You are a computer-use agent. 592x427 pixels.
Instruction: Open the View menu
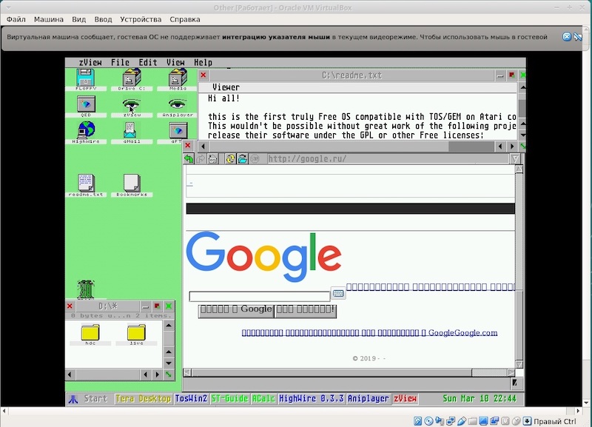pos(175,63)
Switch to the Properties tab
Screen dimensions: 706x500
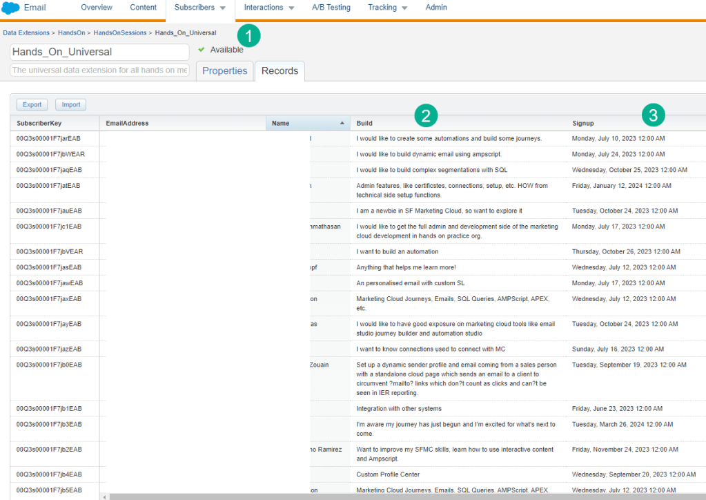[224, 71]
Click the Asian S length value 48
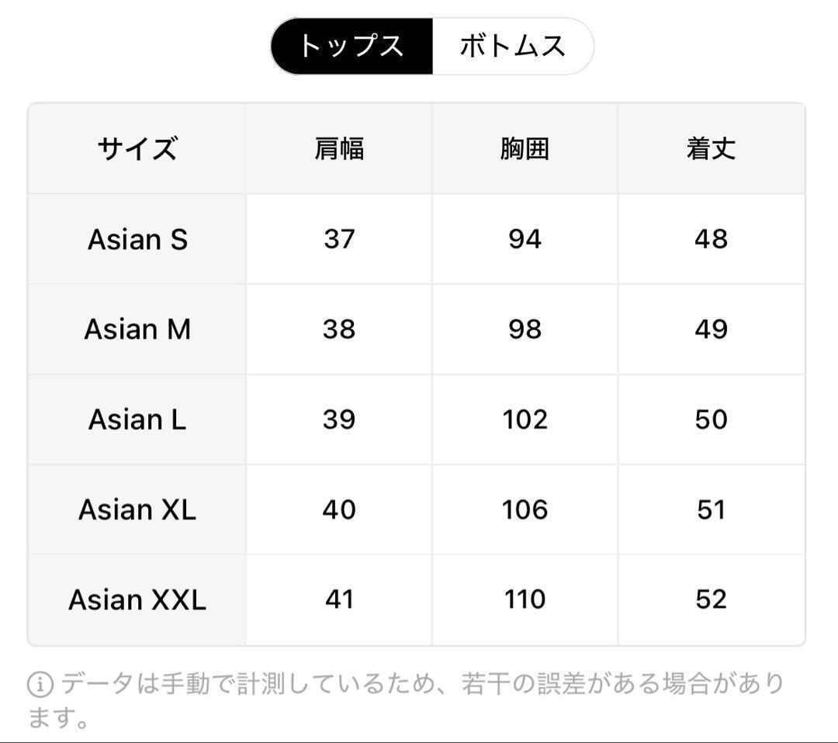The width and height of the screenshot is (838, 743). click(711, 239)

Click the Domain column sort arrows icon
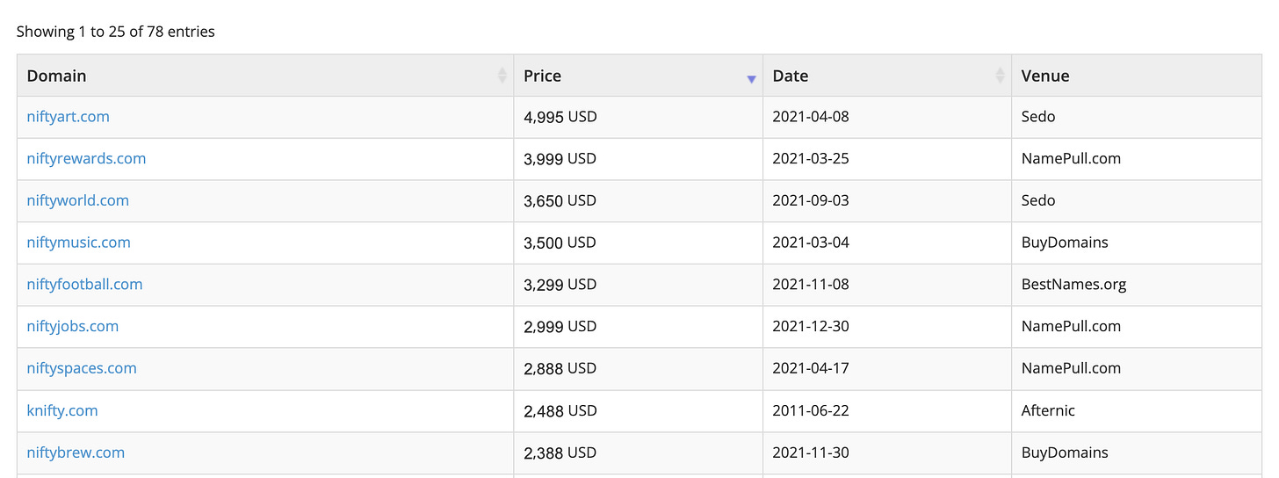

···

**Problem statement**
Can you give all of the data above again with "tab" swapped for "panel", leaving everything else unchanged and the pictures out?

**Task response**
You are a computer-use agent. 592x427 pixels.
Instruction: Open the View menu
pos(175,63)
Switch to the Properties panel
Screen dimensions: 706x500
[224, 71]
Click the Asian S length value 48
The width and height of the screenshot is (838, 743). click(711, 239)

Click the Domain column sort arrows icon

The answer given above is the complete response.